Danke, AfD! Die pseudo-eurokritische Mogelpackung hat sich selbst entlarvt


Selbstentlarvung in Rekordzeit! So schnell haben sich nicht einmal die Piraten als sich anbiedernde Systempartei herausgestellt. Die anfangs als Anti-Euro-Partei gestartete „Alternative für Deutschland“ (AfD), die sich zuerst für den Ausstieg aus dem Euro stark machte und davon bereits wenige Wochen später nichts mehr wissen wollte, die nun nicht mehr den Austritt Deutschlands aus der Euro-Zone fordert, sondern lediglich die kriselnden Südstaaten aus dem Euro-Raum ausschließen möchte, hat sich nun noch mehr den etablierten Parteien als potentieller Steigbügelhalter angedient.

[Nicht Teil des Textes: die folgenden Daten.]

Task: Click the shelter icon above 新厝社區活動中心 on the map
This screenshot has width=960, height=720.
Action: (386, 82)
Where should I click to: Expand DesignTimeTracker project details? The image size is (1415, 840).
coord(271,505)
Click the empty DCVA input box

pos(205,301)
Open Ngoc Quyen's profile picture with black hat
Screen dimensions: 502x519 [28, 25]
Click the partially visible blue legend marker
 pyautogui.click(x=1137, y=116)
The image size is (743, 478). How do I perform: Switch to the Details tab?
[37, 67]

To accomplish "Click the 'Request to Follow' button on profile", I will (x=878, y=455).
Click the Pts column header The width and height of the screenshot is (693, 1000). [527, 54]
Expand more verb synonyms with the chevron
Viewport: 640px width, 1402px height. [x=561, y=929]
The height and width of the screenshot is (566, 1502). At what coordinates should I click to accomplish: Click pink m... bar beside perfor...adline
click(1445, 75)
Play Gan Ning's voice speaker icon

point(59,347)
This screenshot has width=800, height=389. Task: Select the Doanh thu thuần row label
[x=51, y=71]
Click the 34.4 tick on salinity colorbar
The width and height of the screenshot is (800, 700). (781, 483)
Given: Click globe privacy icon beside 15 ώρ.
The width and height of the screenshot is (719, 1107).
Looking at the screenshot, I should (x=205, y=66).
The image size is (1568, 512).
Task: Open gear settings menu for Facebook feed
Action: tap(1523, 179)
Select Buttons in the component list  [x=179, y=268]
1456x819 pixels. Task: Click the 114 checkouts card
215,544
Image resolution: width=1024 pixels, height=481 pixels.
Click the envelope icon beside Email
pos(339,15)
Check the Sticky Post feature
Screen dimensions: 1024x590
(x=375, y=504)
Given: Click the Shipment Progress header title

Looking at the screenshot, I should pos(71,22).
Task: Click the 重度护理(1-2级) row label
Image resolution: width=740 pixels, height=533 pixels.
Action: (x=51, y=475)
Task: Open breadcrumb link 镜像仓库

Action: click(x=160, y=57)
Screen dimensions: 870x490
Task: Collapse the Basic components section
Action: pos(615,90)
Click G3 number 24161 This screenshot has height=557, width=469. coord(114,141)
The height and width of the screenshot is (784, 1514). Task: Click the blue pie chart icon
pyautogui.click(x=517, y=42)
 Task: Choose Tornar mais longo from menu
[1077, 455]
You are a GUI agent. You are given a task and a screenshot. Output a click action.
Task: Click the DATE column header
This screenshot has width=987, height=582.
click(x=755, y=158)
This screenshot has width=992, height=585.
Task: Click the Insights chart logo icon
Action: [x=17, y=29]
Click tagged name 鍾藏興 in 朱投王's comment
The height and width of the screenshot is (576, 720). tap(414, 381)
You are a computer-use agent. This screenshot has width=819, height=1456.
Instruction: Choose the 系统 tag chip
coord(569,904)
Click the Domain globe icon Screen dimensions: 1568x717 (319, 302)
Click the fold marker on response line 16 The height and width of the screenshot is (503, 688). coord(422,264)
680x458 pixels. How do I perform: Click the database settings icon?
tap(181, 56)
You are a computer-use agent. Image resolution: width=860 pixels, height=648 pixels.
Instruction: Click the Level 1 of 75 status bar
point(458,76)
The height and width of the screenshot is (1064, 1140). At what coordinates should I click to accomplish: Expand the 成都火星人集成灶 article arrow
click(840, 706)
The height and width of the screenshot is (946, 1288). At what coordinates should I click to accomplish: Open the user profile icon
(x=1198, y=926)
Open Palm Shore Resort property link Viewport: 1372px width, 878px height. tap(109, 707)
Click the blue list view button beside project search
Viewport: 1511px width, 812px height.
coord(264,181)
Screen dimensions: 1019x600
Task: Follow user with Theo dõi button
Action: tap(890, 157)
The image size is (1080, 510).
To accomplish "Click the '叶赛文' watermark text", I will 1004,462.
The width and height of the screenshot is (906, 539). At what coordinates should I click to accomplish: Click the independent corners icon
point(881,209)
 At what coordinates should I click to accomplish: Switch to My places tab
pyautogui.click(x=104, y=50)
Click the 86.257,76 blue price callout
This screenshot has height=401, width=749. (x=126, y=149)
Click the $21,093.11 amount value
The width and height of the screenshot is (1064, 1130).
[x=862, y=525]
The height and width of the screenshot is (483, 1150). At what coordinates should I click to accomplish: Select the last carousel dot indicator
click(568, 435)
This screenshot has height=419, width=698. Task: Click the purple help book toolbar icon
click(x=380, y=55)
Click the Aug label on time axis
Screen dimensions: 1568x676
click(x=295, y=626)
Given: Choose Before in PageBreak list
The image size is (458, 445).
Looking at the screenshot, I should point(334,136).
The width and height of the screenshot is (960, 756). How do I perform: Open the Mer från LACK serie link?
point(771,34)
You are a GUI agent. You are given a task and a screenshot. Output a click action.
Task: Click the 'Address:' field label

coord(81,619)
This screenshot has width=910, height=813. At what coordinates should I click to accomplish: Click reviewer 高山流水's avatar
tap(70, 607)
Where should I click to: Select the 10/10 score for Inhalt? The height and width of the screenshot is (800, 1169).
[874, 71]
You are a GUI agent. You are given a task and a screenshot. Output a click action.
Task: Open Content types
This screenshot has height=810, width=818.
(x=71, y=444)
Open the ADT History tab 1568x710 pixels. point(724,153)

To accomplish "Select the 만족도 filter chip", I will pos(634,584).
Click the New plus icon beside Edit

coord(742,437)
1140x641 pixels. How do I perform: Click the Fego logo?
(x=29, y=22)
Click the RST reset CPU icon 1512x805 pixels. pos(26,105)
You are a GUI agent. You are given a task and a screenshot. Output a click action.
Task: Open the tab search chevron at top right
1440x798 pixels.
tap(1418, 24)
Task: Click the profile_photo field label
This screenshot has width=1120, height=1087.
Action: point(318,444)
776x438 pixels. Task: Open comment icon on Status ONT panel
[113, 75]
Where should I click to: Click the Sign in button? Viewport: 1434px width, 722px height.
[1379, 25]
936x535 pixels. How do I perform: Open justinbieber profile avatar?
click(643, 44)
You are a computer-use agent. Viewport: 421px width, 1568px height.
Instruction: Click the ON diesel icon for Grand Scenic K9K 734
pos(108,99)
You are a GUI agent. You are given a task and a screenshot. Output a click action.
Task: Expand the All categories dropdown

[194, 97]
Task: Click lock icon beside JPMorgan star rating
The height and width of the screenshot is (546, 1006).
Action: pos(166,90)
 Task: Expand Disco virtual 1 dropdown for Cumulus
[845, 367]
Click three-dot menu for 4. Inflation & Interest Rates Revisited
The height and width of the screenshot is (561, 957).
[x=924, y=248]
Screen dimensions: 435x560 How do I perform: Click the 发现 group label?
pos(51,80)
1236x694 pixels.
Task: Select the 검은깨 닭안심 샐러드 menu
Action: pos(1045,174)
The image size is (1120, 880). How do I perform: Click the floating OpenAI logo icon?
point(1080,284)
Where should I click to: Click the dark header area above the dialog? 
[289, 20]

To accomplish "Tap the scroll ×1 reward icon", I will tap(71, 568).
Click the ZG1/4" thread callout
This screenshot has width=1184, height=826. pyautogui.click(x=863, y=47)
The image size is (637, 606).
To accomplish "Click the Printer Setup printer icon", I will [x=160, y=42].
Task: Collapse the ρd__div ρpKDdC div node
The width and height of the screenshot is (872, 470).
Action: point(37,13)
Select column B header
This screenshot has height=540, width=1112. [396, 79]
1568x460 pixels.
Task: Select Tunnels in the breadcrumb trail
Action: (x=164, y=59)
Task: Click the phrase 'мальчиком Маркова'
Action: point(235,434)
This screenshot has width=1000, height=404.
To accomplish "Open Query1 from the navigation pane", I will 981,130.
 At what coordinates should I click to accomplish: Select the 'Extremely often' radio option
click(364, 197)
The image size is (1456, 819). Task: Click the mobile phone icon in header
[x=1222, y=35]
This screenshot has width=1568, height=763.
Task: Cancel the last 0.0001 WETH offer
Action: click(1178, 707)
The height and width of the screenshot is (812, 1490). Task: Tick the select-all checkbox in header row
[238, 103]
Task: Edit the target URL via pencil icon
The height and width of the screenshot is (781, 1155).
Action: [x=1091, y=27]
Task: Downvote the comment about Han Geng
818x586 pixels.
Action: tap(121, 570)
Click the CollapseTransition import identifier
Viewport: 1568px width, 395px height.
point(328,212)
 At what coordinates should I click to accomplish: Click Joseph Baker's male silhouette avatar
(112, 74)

Der Sprecher der neuen Partei, Bernd Lucke, bot CDU und FDP, also gerade den Parteien, die die fatale Euro-Rettungspolitik auf dem Kerbholz haben, für die Zeit nach der Bundestagswahl eine Zusammenarbeit an. Lucke wörtlich: „Es sind Möglichkeiten der Zusammenarbeit denkbar in Form von Koalitionen oder in Form von Tolerierungen.“ Auch der SPD soll sich Lucke für eine Kooperation angedient haben. Alle drei Bundestagsparteien wiesen die peinlichen Anbiederungsversuche jedoch ab.

Wolfgang Kubicki (FDP-Vorstandsmitglied) bezeichnete die Anbiederung der AfD als „Verzweiflungstat einer immer unbedeutender werdenden Gruppierung, um erneut Aufmerksamkeit zu erregen.“ Wenn man nun annimmt, daß die Kooperationsangebote der AfD an den Ausstieg aus der Euro-Zone und die Wiedereinführung der D-Mark geknüpft wären, sieht man sich getäuscht. Lucke fordert von Schwarz-Gelb lediglich, daß schärfere Kriterien für die Gewährung von ESM-Mitteln eingeführt werden sollen. Das heißt im Umkehrschluß, daß die AfD nun nicht nur von ihrer Forderung, aus dem Euro auszusteigen, abgerückt ist, sondern auch Hilfszahlungen via ESM an europäische Pleitestaaten beibehalten will. Wofür muß es diese Partei dann überhaupt geben, wenn sie an der Politik von CDU und FDP rein gar nichts ändern will?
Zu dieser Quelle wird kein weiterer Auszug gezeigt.